PST: Sounds like two big challenges: getting donors to think beyond their rote responses and engaging with local people in a way that respects local politics.
DC: Yes, definitely. We have a solid eight years of relationship building to draw from, though, and have come to recognize that our work is only possible by listening to and working closely with the communities where we’re based. Ultimately, we feel that our approach aligns with national priorities and values. We want to create a health care organization that is durable as opposed to just sustainable. Sustainability implies a commitment to donors or to ensuring an organization or program exists in perpetuity; it does not speak to the aspirations of those seeking to access health care. Durability is about creating a delivery model that is responsive to the needs of communities where we work, and avoids the pitfalls and failures of the ‘more is better’ and fee-for-service models. Possible’s durable health care model puts solving for poor people in complex settings at the center of our system design, and it places clinicians in front of patients with the incentive to provide high quality care without excess. Durability is about realigning revenue with care.

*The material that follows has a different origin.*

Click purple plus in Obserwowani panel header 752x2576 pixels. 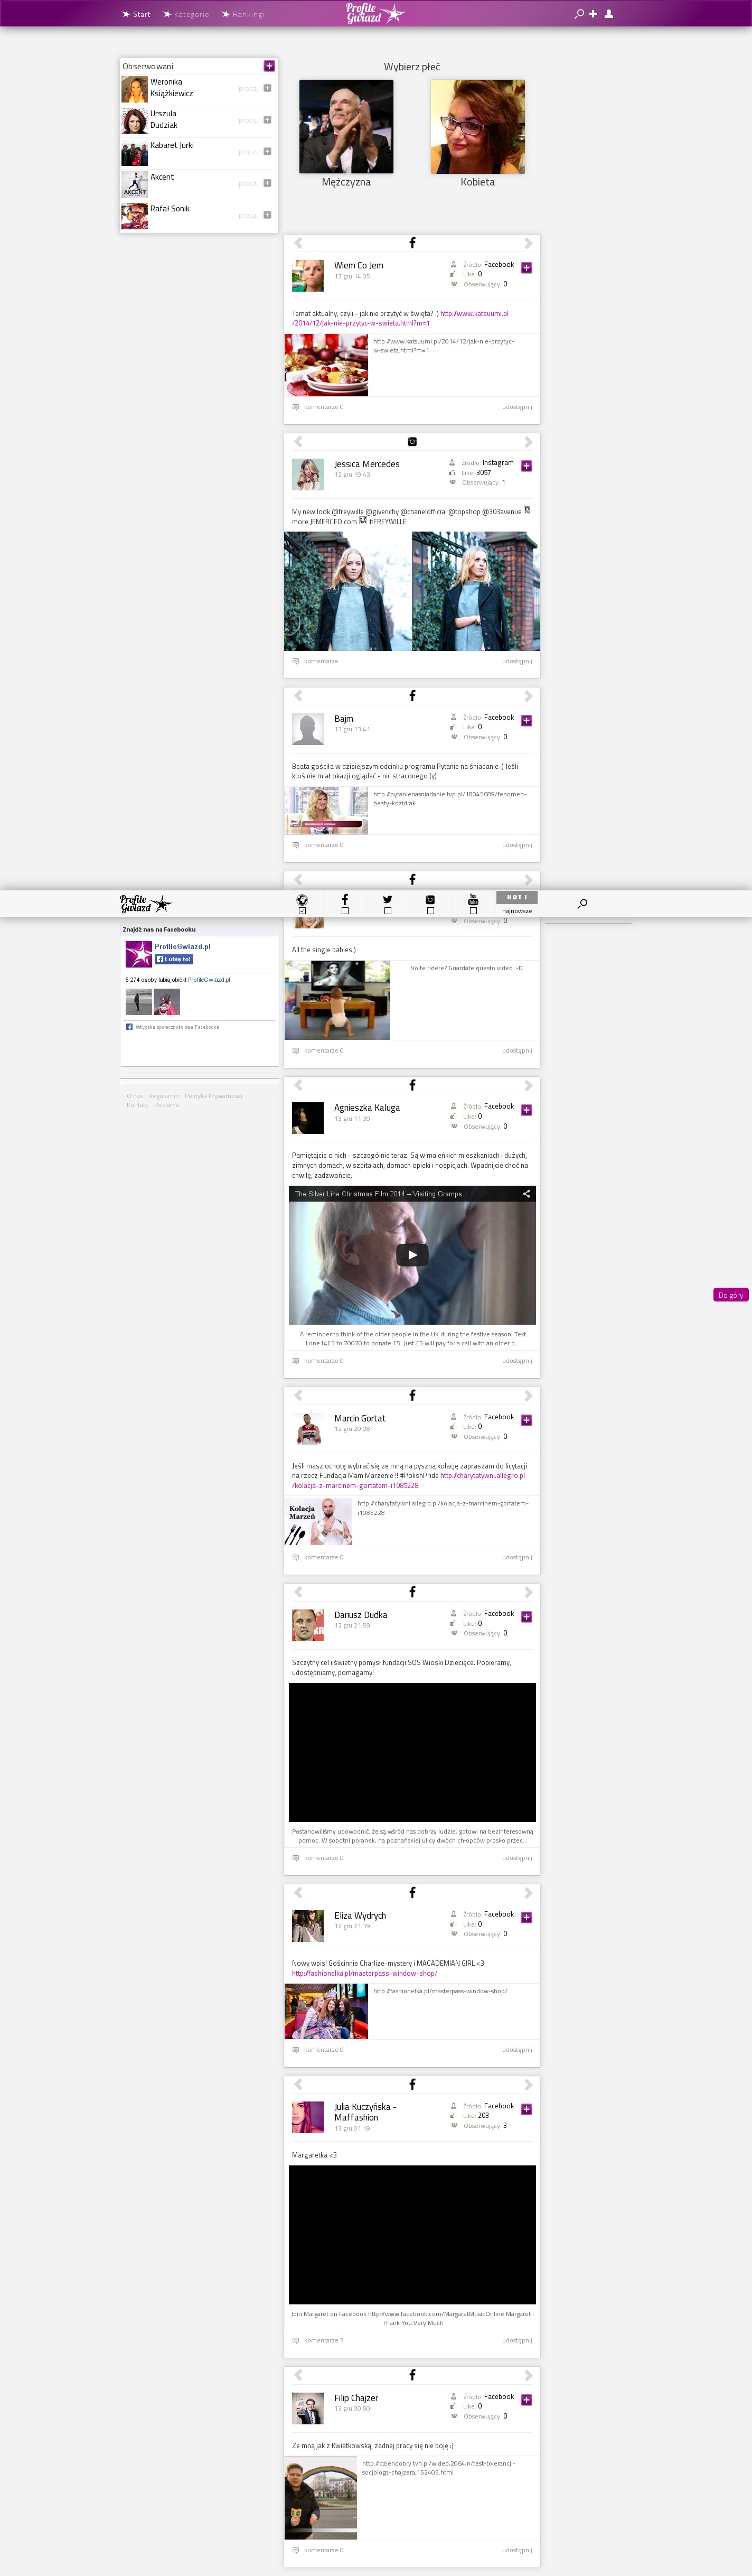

PST: Fascinating stuff. Well good luck with all of these challenges; come back and tell us what solutions you come up with, especially in getting donors to see things in ways more aligned with what the local community wants.
DC: Thank you for giving me this opportunity. I was inspired by the articulated mission of the Creating Health Collaborative, as it truly aligns with our value proposition at Possible: namely that transforming health care involves understanding that it is an intervention at the end of the spectrum of the social determinants of health, and that health is ultimately fostered through providing access to the material and non-material resources that promote and sustain health. These include hope, dignity, respect, and aspirations for improved health and livelihoods. And, while we cannot directly provide these as a non-profit health care company, per se, they continue to animate our attempt to create a durable health care model.
PST: Thanks. People are going to think I paid you to say that, but thanks.
It’s seems to me that so much of what drives David are those early experiences of watching people sell their drugs to buy food. Such a visceral example of the mismatch between what is provided versus what people want can only make you question the very system you’re part of. But his experiences of donors also illustrate how we remain locked within our current systems. While David calls their assumptions ‘patriarchal’, I can’t help wondering whether ‘prejudicial’ would be more precise. People often talk about how hard it can be to shake your underlying assumptions (prejudices) but perhaps, like David, we just need to observe the world around us. It seems to me we often ignore the ‘intentional acts of de-medicalization’ that could be instructive, if not transformative, to the future of health.